Most of the things we worry about never happen. Many of the things we worry about are unimportant in the scheme of eternity because none of us know when we will be called out of darkness into His wonderful light. In this episode of By Your Life, we pay tribute to someone who lived every day of his life in service of God, family, neighbor, and country and glorified the Lord by his life.

Fifth Sunday of Easter – May 10, 2020

Happy Easter, happy Mother’s Day and welcome to the one hundred and eleventh episode of By Your Life. I’m Lisa Huetteman and I know that you have a hundred different things you could be doing right now, so I thank you for choosing By Your Life.

My goal is to inspire, empower, support, challenge, and encourage you to connect Sunday, with Monday-Friday, in a secular business world. It’s my desire to help you live our Catholic faith in the marketplace. I hope to offer you practical ways to go forth and glorify the Lord by your life.

A tribute to a fan of BYL

In this edition, we’ll reflect on the readings for the Fifth Sunday of Easter. This week, the By Your Life podcast lost its biggest fan, John Liebner. Almost every Monday, I would get a comment, email, text, or a call from my brother John thanking me for another great episode and sharing a bit of his experience that related to that week’s topic. But last Monday, there was nothing because he passed away suddenly and unexpectedly the night before. The silence bore a huge hole in my heart. It was less than 24 hours since he died, and I missed him so much already. So, I want to dedicate this episode of By Your Life to his memory. John Liebner truly was someone who glorified the Lord by his life.

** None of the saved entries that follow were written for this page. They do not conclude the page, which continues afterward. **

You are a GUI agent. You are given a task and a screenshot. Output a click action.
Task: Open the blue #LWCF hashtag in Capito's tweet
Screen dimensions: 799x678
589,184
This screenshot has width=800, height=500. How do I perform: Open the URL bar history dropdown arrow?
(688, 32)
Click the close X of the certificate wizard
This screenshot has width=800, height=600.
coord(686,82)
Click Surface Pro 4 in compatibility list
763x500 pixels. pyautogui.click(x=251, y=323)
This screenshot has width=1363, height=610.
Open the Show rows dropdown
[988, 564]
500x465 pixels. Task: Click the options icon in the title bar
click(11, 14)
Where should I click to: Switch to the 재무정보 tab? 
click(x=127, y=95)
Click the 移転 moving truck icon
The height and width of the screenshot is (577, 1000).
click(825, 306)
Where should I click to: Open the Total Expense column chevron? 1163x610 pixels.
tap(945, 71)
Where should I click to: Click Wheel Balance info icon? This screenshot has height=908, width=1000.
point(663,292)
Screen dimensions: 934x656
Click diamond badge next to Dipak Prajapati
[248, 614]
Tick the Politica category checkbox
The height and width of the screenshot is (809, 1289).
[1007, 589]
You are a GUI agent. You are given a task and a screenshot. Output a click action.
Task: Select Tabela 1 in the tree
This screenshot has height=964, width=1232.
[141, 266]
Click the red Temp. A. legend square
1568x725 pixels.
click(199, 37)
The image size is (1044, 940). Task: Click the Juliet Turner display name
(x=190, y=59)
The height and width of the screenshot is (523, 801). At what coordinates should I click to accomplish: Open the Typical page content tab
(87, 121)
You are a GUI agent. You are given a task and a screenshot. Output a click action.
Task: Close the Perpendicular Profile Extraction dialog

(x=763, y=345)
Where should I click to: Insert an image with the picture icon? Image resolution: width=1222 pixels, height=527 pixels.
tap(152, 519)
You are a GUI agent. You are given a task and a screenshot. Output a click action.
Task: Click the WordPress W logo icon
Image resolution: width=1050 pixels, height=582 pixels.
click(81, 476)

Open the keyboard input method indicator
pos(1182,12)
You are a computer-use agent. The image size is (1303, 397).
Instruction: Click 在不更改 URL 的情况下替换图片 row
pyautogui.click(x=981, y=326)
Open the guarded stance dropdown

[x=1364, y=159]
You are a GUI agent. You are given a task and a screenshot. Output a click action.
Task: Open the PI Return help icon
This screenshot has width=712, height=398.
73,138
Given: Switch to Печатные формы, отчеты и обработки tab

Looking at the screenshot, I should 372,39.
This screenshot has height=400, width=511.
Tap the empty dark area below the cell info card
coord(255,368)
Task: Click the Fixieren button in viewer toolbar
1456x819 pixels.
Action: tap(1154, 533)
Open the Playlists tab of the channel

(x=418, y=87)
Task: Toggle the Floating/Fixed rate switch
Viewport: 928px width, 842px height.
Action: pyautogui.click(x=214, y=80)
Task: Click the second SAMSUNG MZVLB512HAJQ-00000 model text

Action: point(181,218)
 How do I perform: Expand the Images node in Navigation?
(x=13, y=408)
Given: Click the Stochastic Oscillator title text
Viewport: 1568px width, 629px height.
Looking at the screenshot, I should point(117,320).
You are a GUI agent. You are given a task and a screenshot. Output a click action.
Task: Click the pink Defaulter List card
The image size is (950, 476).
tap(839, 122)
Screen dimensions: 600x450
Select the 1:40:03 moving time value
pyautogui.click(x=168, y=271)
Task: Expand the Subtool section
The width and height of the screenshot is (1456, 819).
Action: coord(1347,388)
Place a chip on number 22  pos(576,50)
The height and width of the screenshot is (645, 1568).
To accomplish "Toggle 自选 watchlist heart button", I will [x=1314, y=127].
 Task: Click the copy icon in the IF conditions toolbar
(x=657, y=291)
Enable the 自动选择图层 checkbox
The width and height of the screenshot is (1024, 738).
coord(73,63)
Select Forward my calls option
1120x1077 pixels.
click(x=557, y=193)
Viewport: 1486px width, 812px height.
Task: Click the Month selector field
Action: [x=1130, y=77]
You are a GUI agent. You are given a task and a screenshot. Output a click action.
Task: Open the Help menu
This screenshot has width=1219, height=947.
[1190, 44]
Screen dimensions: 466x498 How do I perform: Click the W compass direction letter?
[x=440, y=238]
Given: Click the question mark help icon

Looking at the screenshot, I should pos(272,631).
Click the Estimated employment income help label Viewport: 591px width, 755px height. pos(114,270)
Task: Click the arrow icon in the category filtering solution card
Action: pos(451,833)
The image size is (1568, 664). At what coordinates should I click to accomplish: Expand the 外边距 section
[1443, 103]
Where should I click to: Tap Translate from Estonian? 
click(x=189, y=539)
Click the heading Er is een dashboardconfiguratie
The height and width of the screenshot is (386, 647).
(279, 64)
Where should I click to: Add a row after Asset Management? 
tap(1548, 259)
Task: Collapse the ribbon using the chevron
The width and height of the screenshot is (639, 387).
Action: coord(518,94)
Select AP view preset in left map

Just a little background on who this guy was. He was the oldest of six siblings. He married his high school sweetheart and after graduating from Central Michigan University, began his career as a commissioned officer in the Army. While serving, John also got a Masters’ Degree in Human Resources Management with a concentration in Economics from the University of Utah, and shortly after left to join the foreign service at the State Department’s Agency for International Development. He spent the rest of his career serving in places like Yemen, Kenya, Sudan, the Democratic Republic of Congo, Bolivia, Egypt, and some 10 other countries. He spoke English, Spanish, Arabic, and French fluently. He loved to play football, cricket, rugby until his knees gave out, and he watched most sports, cheering for the Chicago Bears and White Sox, the University of Michigan, and his high school’s football team, which he followed every season. John was a big guy at 6’4”/240 lbs., and his personality was larger than life. He was a good man.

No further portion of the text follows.